At the very least, show some concern for your friend (she's not your girlfriend, she's a friend) on the playboy issue if you haven't already.
The other female's 'interest'
I take it as interest, she said that she slipped me a love potion and was waiting for it to take effect, I tell her I can't cook then she makes a commment to the effect of 'if you had a girlfriend she could cook for you. Later in the conversation she expressed her desire to cook for me. She also said she wanted a 'winter fling' with someone.
Mmmm... Well, if you're stuck in friend zone, it won't hurt either way. As long as you're cautious as to how to go about things. Again, ask another Anon and I'll lurk.
any other anons willing to halp?
The problem is that you are behaving hypocritically. You maintain a friendship with her because you still have a love interest on her, but you don't actually make a move on her, because you failed in the past.

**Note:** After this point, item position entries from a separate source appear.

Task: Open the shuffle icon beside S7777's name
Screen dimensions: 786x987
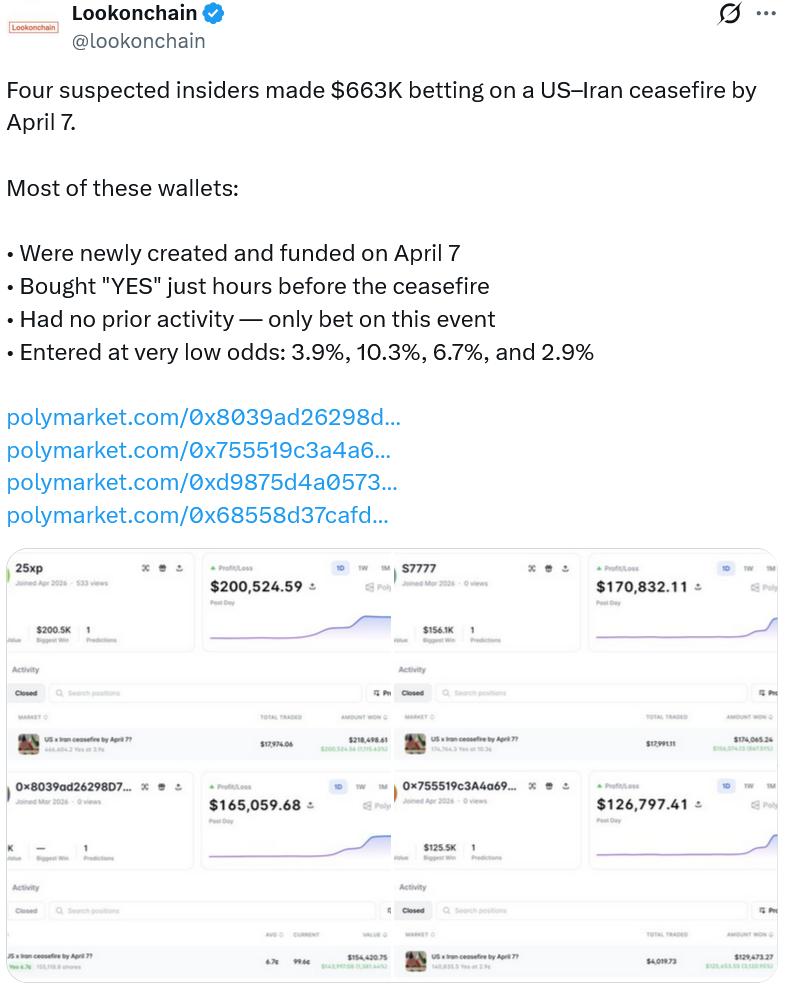Action: click(x=530, y=566)
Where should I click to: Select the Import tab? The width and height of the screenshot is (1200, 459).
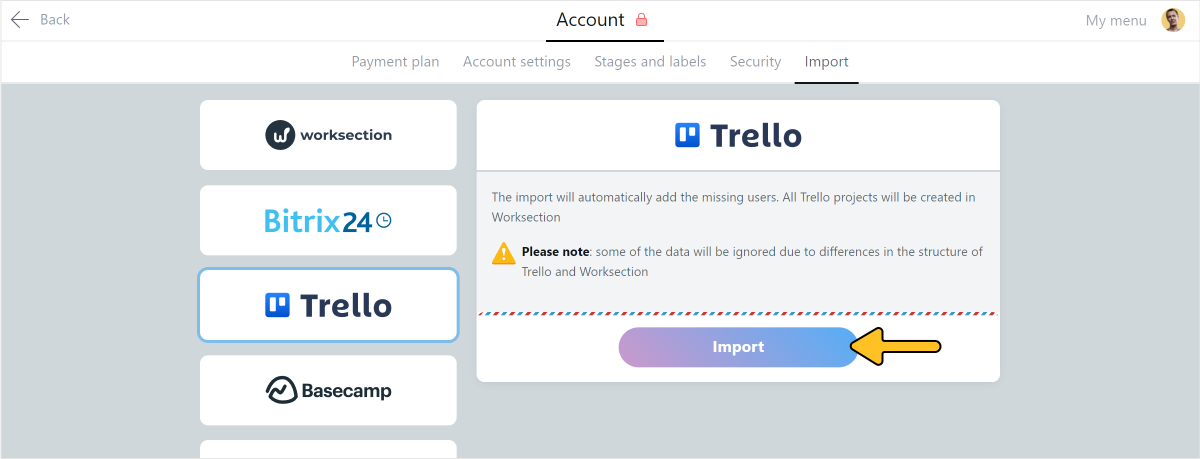pyautogui.click(x=827, y=62)
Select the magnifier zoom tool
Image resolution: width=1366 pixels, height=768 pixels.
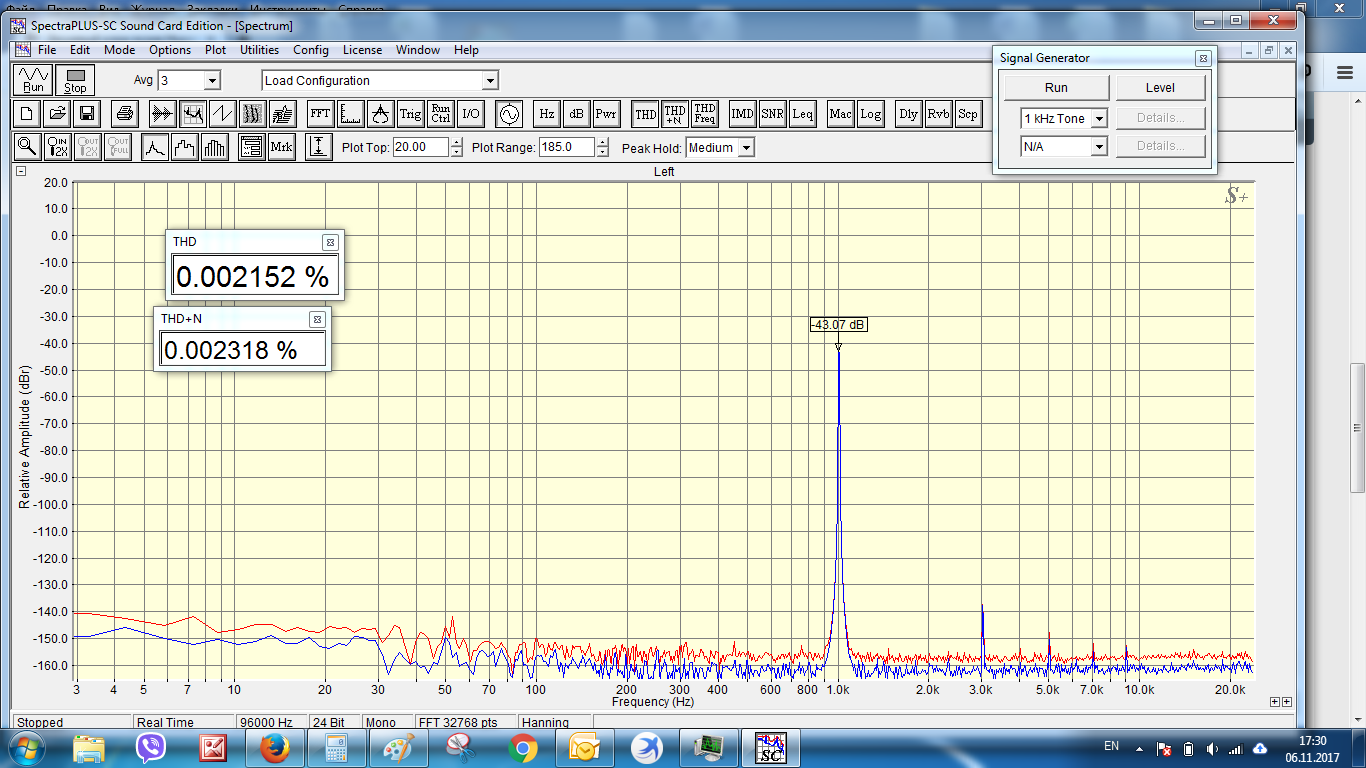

The problem is within you, and it's up to you to solve it. Either you actually try again to seduce her, and risk failure (or success), or then you really give up hope of going out with her. If you take the second option, you should probably think on whether you would really like to have a friendship relation with this woman, or if in the end friendship will always be a cover.
Believe me, i've tried to get over her. I've stopped talking to her for a month or so to distance us...
But after all that, I still can't get over her. I thought I was over her at one point, until she expressed she liked this (other) guy.
>>7 get another gf, that's all there is to it. And spend more time away from her, as long as your infatuation persists.
The most important rule of thumb in love is that we want what we can't have.
But I am already a big part of my loves life. It would be awful of me to just leave her like that, since I AM her most trusted friend, and she already has trust issues.
It's awful of you to pretend to be her most trusted friend when you want more than that and she thinks you've moved on. You can spend your life in her shadow wishing she loved you, but that doesn't make you her most trusted fried, it makes you a lap dog.
yeah, I would 100% recommend that you try to at least get to know the other girl. this kind of puts you in a bad spot though.
>basically, this is a great opportunity for you to get over this other girl.
What should I do then? I am fine with just being close to her, and I like it that she tells me all her problems so I can try to solve them. I think she will eventually come around and appreciate it, then maybe love me back? god that sounds pathetic just typing it....
Well, she had a guy she loved a while ago, and she might not be entirely over him. So if I wait...She could come around :)
Why is it always this way? You think of excuses, lie to yourself, ,etc.
She doesn't like you. i can't think of a clearer way to say it. Move on, great opportunity to hook up with someone in the double date. Sounds like that girl likes you, take advantage of it.
I realize she doesn't like me. It's just I dunno, I've already dated other girls. I dated a girl the month I didn't talk to her. But whenever I see or even think about her the feelings alway return full force. Plus I've already tried not thinking about her, but everything I see reminds me of her.